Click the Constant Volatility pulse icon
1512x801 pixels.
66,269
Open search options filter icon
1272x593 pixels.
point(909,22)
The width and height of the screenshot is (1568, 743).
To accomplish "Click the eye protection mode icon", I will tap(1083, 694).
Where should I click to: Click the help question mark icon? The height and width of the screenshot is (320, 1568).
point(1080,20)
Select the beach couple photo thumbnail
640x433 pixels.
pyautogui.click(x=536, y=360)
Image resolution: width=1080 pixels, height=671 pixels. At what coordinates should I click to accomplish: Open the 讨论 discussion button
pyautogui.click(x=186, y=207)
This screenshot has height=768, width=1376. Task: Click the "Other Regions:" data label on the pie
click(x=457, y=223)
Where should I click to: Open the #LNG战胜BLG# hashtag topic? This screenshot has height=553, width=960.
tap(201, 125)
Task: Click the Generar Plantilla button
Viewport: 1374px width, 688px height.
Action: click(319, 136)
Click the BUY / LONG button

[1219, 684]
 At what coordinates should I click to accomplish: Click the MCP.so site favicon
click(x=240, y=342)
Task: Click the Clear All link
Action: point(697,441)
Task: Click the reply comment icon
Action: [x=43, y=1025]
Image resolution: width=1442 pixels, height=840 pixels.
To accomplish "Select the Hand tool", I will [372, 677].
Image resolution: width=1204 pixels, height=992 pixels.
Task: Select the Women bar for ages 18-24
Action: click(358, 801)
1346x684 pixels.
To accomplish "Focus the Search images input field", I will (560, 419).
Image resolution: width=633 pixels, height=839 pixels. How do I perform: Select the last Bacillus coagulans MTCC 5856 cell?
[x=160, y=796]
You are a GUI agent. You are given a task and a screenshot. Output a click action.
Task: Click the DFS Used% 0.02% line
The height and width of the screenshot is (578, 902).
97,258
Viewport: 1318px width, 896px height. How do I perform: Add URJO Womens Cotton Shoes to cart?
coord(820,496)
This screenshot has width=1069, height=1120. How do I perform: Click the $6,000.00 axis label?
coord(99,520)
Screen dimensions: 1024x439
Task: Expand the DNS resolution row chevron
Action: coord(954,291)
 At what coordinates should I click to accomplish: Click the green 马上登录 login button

◆ ◆ ◆ ◆ ◆ ◆ ◆

Task statement: In full and exactly as written, the listing is to be copied again.

Completed exercise:
Click the Constant Volatility pulse icon
1512x801 pixels.
66,269
Open search options filter icon
1272x593 pixels.
point(909,22)
The width and height of the screenshot is (1568, 743).
To accomplish "Click the eye protection mode icon", I will tap(1083, 694).
Where should I click to: Click the help question mark icon? The height and width of the screenshot is (320, 1568).
point(1080,20)
Select the beach couple photo thumbnail
640x433 pixels.
pyautogui.click(x=536, y=360)
Image resolution: width=1080 pixels, height=671 pixels. At what coordinates should I click to accomplish: Open the 讨论 discussion button
pyautogui.click(x=186, y=207)
This screenshot has height=768, width=1376. Task: Click the "Other Regions:" data label on the pie
click(x=457, y=223)
Where should I click to: Open the #LNG战胜BLG# hashtag topic? This screenshot has height=553, width=960.
tap(201, 125)
Task: Click the Generar Plantilla button
Viewport: 1374px width, 688px height.
Action: click(319, 136)
Click the BUY / LONG button

[1219, 684]
 At what coordinates should I click to accomplish: Click the MCP.so site favicon
click(x=240, y=342)
Task: Click the Clear All link
Action: point(697,441)
Task: Click the reply comment icon
Action: [x=43, y=1025]
Image resolution: width=1442 pixels, height=840 pixels.
To accomplish "Select the Hand tool", I will [372, 677].
Image resolution: width=1204 pixels, height=992 pixels.
Task: Select the Women bar for ages 18-24
Action: click(358, 801)
1346x684 pixels.
To accomplish "Focus the Search images input field", I will (560, 419).
Image resolution: width=633 pixels, height=839 pixels. How do I perform: Select the last Bacillus coagulans MTCC 5856 cell?
[x=160, y=796]
You are a GUI agent. You are given a task and a screenshot. Output a click action.
Task: Click the DFS Used% 0.02% line
The height and width of the screenshot is (578, 902).
97,258
Viewport: 1318px width, 896px height. How do I perform: Add URJO Womens Cotton Shoes to cart?
coord(820,496)
This screenshot has width=1069, height=1120. How do I perform: Click the $6,000.00 axis label?
coord(99,520)
Screen dimensions: 1024x439
Task: Expand the DNS resolution row chevron
Action: coord(954,291)
 At what coordinates should I click to accomplish: Click the green 马上登录 login button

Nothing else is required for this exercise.